Objectif de l'exercice = Recopiez mot pour mot le passage de l'arrêt qui va de « 1) Le 19 novembre » à « personne de contact. ».

Texte du document =
◇ ◇ ◇ ◇
ATA/1832/2019 du 17.12.2019 sur DITAI/469/2019 ( LCI ) , IRRECEVABLE

En fait
En droit
RÉPUBLIQUE ET CANTON DE GENÈVE

 

POUVOIR JUDICIAIRE

A/3417/2019-LCI ATA/1832/2019

COUR DE JUSTICE

Chambre administrative

Arrêt du 17 décembre 2019

3ème section

 

dans la cause

 

Monsieur A______
B______

représentés par Me Oana Stehle Halaucescu, avocate

contre

DÉPARTEMENT DU TERRITOIRE-OAC

_________


Recours contre la décision du Tribunal administratif de première instance du 8 octobre 2019 (DITAI/469/2019)



EN FAIT

1) Le 19 novembre 2018, B______ a déposé une demande d'autorisation de construire en procédure accélérée (ci-après : APA) visant à la « reconstruction et à l'aménagement d'un bâtiment existant » sis sur la parcelle no 1______ de la commune de ______, propriété de Monsieur A______. Le mandataire était C______. Monsieur D______ en était la personne de contact.
◇ ◇ ◇ ◇
Section des données =
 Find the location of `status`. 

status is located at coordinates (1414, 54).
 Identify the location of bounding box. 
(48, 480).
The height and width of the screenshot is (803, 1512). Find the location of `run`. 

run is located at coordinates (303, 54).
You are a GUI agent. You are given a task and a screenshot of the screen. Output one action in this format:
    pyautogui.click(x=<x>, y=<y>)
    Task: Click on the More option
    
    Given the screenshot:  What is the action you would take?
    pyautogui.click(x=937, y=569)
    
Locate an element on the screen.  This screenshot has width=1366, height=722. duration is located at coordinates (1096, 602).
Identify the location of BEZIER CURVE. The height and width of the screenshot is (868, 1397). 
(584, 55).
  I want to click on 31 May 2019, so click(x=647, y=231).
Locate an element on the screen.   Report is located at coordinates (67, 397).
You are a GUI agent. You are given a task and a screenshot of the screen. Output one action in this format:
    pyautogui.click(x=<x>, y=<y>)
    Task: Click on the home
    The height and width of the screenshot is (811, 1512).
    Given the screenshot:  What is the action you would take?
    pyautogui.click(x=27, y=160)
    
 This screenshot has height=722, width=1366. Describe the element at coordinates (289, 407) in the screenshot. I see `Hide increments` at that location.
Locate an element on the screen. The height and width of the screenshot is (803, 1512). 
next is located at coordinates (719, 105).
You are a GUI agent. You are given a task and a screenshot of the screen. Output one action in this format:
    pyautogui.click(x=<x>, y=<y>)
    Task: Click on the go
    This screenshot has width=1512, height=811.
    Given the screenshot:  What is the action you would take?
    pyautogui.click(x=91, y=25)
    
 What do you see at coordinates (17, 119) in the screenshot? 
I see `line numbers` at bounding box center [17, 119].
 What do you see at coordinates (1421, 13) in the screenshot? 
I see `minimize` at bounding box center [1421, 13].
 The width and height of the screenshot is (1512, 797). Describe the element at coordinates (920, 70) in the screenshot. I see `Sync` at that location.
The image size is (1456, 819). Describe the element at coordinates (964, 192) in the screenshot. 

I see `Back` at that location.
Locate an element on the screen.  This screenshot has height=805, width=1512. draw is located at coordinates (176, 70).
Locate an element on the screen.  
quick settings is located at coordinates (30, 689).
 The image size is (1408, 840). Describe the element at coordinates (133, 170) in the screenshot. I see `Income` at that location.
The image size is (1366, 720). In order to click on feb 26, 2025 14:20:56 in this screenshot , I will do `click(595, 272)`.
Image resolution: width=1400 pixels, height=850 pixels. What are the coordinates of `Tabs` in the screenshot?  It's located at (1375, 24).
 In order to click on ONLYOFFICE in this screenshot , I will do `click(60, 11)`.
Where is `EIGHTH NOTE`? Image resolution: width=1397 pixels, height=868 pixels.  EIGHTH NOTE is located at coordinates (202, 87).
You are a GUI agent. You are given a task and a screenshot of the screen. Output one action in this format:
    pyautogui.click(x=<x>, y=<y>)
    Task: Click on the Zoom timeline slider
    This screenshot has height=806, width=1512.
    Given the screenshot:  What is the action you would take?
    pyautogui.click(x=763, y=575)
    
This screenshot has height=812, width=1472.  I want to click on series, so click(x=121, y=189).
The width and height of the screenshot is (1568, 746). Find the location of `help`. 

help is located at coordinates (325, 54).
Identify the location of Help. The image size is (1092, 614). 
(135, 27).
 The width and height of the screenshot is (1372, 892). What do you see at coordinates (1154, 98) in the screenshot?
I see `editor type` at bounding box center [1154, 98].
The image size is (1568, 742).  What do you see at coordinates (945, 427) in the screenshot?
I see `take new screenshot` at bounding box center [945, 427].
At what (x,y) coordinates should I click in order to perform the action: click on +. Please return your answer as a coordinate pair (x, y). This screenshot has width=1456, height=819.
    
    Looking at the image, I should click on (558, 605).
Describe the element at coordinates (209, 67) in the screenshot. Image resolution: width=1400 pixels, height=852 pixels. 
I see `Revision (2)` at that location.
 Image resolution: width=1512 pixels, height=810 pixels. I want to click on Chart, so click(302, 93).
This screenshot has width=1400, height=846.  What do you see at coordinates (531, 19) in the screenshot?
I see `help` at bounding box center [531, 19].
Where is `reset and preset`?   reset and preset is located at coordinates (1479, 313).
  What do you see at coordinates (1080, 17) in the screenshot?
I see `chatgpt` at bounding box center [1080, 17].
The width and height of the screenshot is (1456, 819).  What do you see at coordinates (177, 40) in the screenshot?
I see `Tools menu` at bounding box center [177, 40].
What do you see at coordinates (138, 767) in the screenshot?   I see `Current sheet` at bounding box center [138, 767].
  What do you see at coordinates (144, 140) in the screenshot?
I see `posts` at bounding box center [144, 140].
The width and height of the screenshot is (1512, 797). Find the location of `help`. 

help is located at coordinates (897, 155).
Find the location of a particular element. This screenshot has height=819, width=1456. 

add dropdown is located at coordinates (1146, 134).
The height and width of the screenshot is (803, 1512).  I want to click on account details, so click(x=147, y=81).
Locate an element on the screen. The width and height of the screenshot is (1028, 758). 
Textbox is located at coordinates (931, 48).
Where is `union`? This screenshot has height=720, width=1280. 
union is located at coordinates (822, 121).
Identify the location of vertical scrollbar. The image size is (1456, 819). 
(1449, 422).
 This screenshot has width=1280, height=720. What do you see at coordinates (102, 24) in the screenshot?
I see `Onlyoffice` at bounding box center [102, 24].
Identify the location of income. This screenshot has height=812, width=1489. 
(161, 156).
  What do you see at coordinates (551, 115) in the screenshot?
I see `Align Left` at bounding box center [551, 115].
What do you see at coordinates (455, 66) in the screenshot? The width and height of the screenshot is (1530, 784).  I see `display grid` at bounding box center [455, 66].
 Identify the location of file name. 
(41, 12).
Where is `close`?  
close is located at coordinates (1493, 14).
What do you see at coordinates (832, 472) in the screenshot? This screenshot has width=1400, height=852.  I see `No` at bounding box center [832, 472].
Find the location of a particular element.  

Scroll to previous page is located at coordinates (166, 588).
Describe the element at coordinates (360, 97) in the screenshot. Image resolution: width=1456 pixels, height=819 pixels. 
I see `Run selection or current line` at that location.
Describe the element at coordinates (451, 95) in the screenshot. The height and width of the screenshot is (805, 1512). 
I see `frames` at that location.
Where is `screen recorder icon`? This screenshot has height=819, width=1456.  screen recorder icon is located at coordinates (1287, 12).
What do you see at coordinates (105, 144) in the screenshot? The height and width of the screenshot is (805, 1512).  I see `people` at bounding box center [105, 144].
◇ ◇ ◇ ◇
Réponse attendue =
1) Le 19 novembre 2018, B______ a déposé une demande d'autorisation de construire en procédure accélérée (ci-après : APA) visant à la « reconstruction et à l'aménagement d'un bâtiment existant » sis sur la parcelle no 1______ de la commune de ______, propriété de Monsieur A______. Le mandataire était C______. Monsieur D______ en était la personne de contact.